Las terapias celulares permiten el uso de células humanas vivas para reemplazar o regenerar funciones del organismo. | Foto: Creada con IA Gemin

“La medicina transfusional ya no se limita a la sangre. Hoy estamos hablando de terapias celulares que están transformando el abordaje de múltiples enfermedades y que representan el futuro de la medicina personalizada”, señaló la doctora Ayda Nubia Rodríguez Gutiérrez, experta en el área.

El crecimiento de estas terapias ha sido acelerado en los últimos años, pero también ha puesto sobre la mesa la necesidad de contar con marcos regulatorios sólidos, estándares de calidad rigurosos y talento humano capacitado.

Es por ello que uno de los principales desafíos es avanzar en políticas públicas que acompañen el desarrollo de la terapia celular y garanticen aspectos como la seguridad, la trazabilidad y las buenas prácticas de manufactura.

Cali: Epicentro del debate científico

Para poder abordar estos avances sobre la terapia celular, una de las áreas más prometedoras de la medicina moderna, Cali será protagonista del 14° Congreso Colombiano y 20° Congreso Iberoamericano de Bancos de Sangre, Medicina Transfusional y Terapia Celular, que se realizará del 23 al 26 de abril de 2026.

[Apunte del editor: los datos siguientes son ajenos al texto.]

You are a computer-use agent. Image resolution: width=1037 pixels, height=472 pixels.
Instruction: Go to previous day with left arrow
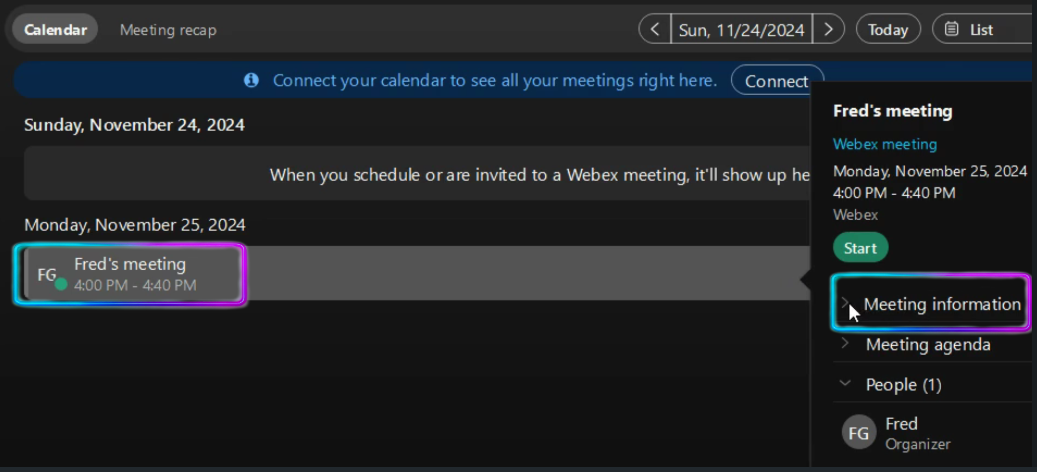655,29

El encuentro, que tendrá como lema “Ciencia que transforma futuro”, reunirá a expertos internacionales, líderes científicos y autoridades regulatorias para discutir los avances, desafíos y oportunidades que enfrenta América Latina en la implementación de terapias celulares, un campo que está revolucionando el tratamiento de enfermedades hematológicas, oncológicas y autoinmunes.

Uno de los ejes del Congreso será fortalecer la cooperación regional. Países como Brasil, Argentina, México y Chile han desarrollado experiencia significativa en distintas áreas de la medicina transfusional y la terapia celular.

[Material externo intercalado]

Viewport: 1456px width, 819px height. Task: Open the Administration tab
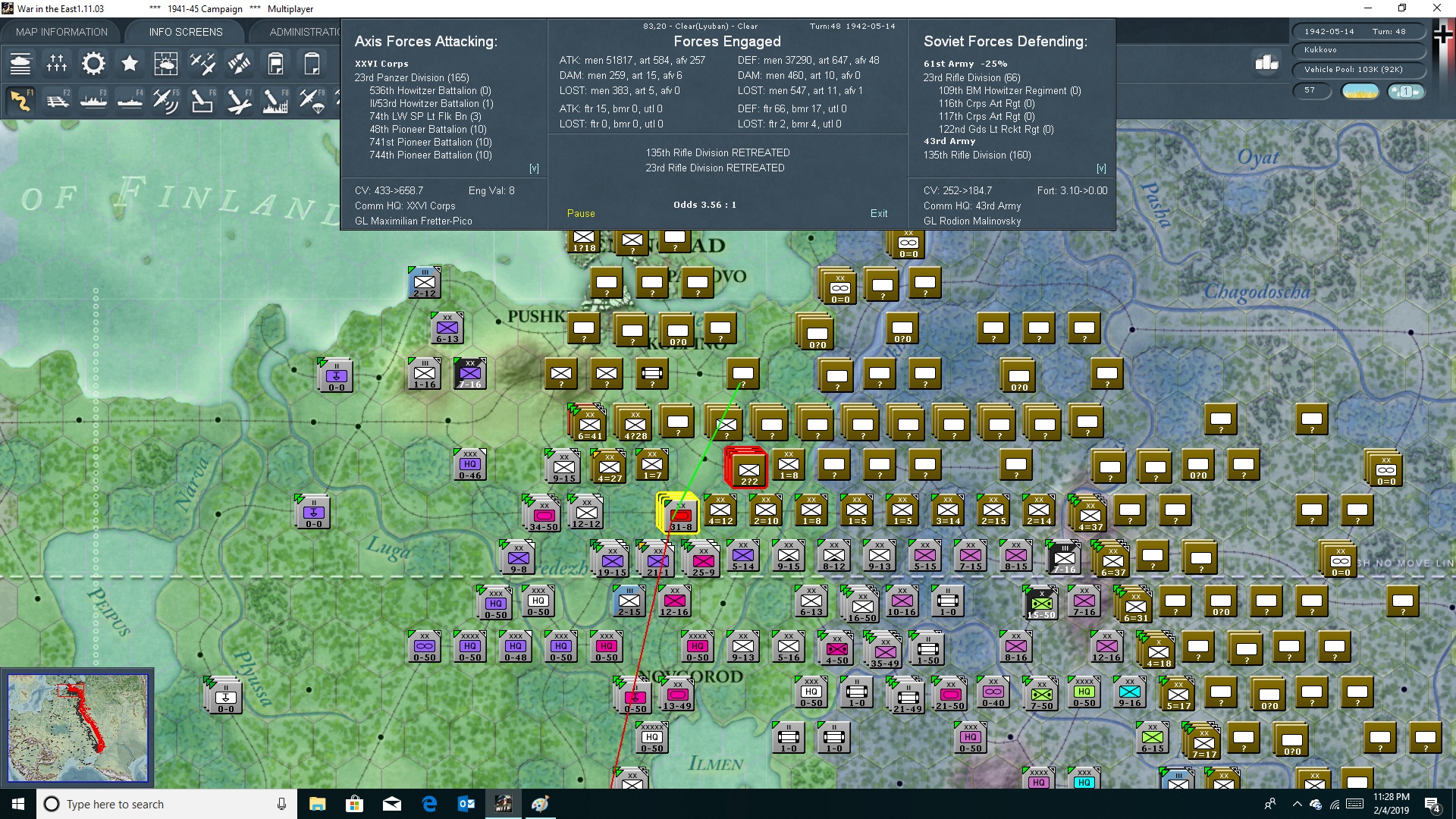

Los centros de transfusión en Colombia han evolucionado hacia laboratorios de alta tecnología | Foto: Bernardo Peña / El País

Además de la terapia celular, el congreso abordará innovaciones en medicina transfusional, como la donación por aféresis, las pruebas de ácido nucleico (NAT) y los métodos de reducción de patógenos, herramientas que han permitido mejorar la seguridad tanto para donantes como para receptores.

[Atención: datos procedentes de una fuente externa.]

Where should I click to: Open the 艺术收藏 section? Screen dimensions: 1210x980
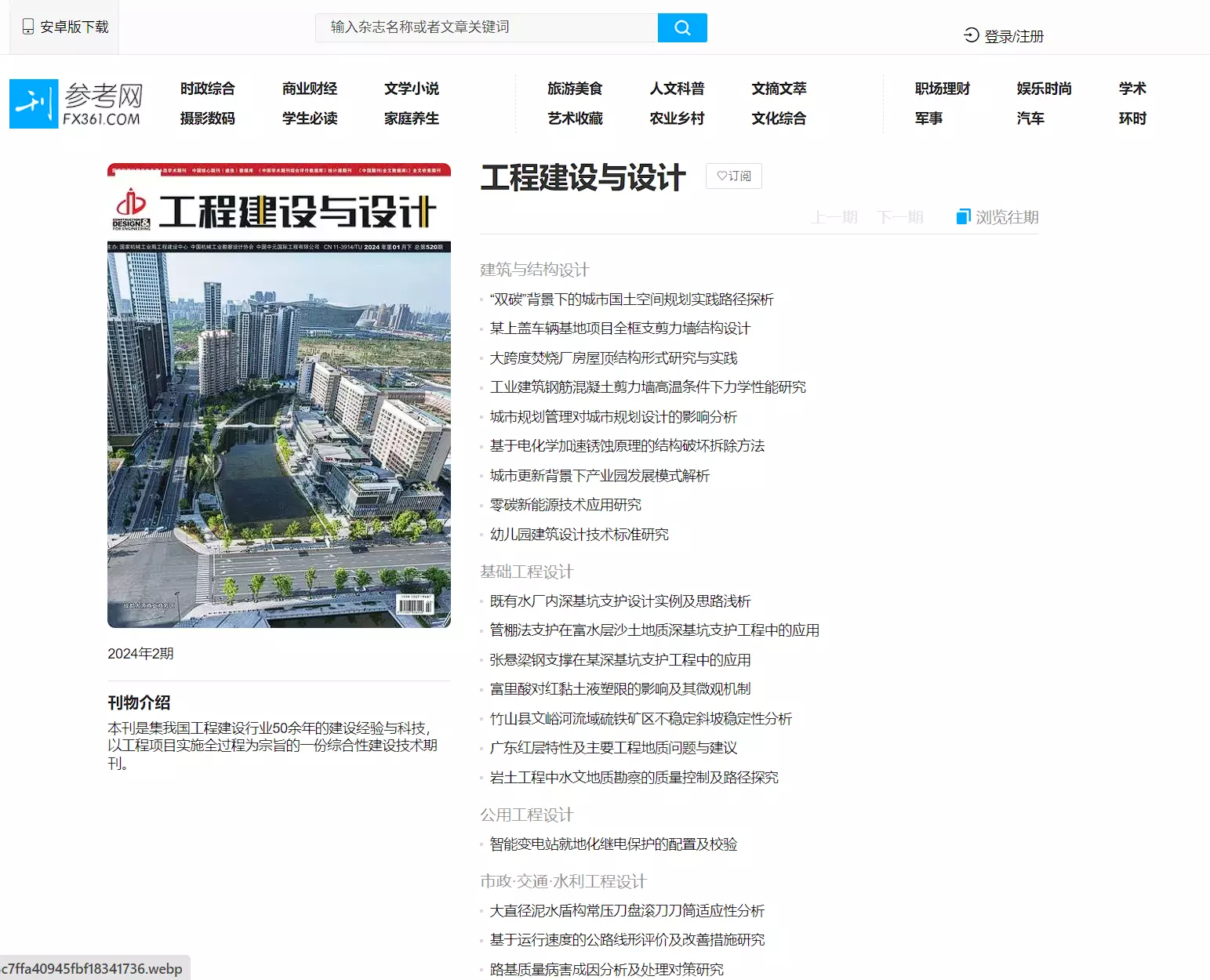tap(575, 118)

“Hoy los bancos de sangre son centros de alta tecnología. Cada avance busca algo fundamental: mayor seguridad para el donante y para el receptor”, señala la presidenta del Congreso.

Desde la academia y organizaciones del sector, se impulsa la participación de médicos, bacteriólogos y otros profesionales de la salud en procesos investigativos que permitan consolidar la terapia celular como una alternativa viable en el país.

En medio de este panorama, Colombia busca posicionarse como un actor relevante en América Latina, en un campo que redefine la manera de tratar enfermedades y que plantea un cambio profundo en el futuro de la medicina.